By using this approach, the system ensures that it doesn’t enter into an infinite boot loop with problematic slots. Instead, it gracefully degrades to a state that allows user intervention. In some situations, booting into a rescue shell may be a good alternative – this can be done by setting the corresponding default slot instead.

Benefits and Use Cases

The primary advantage of this approach is its robustness. A system configured with this GRUB2 setup won’t remain stuck in an endless boot loop. Instead, it’ll disable slots that fail to boot after a certain number of tries. This makes the system both smart and self-healing, offering automatic failover by switching to the next available slot when one fails.

Modifying Variables with grub-editenv

The variables – such as MAX_RETRIES, A_OK, and B_OK can be modified using the grub-editenv utility. This can be useful for scenarios where you want to manually override the automatic behavior, for testing or debugging purposes.

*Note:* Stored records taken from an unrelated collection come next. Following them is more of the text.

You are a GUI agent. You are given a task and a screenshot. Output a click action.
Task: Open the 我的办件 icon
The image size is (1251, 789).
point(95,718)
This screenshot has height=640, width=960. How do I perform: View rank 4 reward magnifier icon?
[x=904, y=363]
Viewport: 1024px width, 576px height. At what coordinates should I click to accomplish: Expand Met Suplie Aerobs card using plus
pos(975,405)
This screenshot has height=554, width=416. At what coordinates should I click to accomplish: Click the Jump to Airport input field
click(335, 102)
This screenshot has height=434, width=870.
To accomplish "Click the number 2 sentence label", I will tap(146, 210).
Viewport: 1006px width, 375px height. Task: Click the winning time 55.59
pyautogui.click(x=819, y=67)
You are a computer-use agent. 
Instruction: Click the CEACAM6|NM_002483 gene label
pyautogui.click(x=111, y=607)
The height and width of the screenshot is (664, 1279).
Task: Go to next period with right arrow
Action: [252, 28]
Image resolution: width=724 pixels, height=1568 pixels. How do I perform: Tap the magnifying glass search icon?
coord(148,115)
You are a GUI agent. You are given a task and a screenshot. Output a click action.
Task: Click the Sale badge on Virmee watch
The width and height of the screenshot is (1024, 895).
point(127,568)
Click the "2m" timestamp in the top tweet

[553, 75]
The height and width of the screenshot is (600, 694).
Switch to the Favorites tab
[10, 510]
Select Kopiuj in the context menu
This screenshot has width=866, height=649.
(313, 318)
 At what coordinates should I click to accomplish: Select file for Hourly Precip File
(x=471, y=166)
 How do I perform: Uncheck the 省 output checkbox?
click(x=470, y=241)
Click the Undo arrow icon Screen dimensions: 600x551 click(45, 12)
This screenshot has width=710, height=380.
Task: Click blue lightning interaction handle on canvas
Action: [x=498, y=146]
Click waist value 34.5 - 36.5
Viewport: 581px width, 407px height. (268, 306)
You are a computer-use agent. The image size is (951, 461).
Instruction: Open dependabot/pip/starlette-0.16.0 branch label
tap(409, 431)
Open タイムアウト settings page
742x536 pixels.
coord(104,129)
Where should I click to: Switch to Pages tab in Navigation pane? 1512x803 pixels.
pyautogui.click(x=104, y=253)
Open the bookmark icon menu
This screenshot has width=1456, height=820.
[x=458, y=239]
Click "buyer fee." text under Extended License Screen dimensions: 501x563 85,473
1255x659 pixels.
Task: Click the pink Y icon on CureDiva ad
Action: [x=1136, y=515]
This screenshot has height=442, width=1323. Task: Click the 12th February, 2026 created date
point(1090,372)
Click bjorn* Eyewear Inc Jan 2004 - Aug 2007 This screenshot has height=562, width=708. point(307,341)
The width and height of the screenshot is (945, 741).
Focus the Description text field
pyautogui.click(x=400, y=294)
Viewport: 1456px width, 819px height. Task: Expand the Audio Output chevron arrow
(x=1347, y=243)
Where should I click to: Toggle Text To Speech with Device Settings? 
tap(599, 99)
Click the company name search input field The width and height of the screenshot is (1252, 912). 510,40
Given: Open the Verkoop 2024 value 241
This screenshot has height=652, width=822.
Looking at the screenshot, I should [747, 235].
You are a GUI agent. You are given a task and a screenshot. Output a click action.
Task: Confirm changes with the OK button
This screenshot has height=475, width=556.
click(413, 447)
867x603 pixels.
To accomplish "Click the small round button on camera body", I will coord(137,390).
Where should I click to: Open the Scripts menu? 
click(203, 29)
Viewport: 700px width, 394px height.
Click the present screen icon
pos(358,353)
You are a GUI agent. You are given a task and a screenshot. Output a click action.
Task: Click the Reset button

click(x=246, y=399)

# Example: Setting MAX_RETRIES to 5
grub-editenv /boot/grub/grubenv set "MAX_RETRIES=5"

Integration with RAUC

For those who are using the Robust Auto-Update Controller (RAUC) for managing updates on their embedded systems, this GRUB2 configuration can be plugged in seamlessly. While a full explanation is out of scope here, know that RAUC can set these GRUB environment variables as part of its update process, enhancing the reliability of your updates.

Conclusion

With a simple tweak in your GRUB2 configuration, you can make your systems more resilient and easier to maintain. So go ahead and integrate this setup into your projects.

#grub2 #resilience #failover #rauc #linux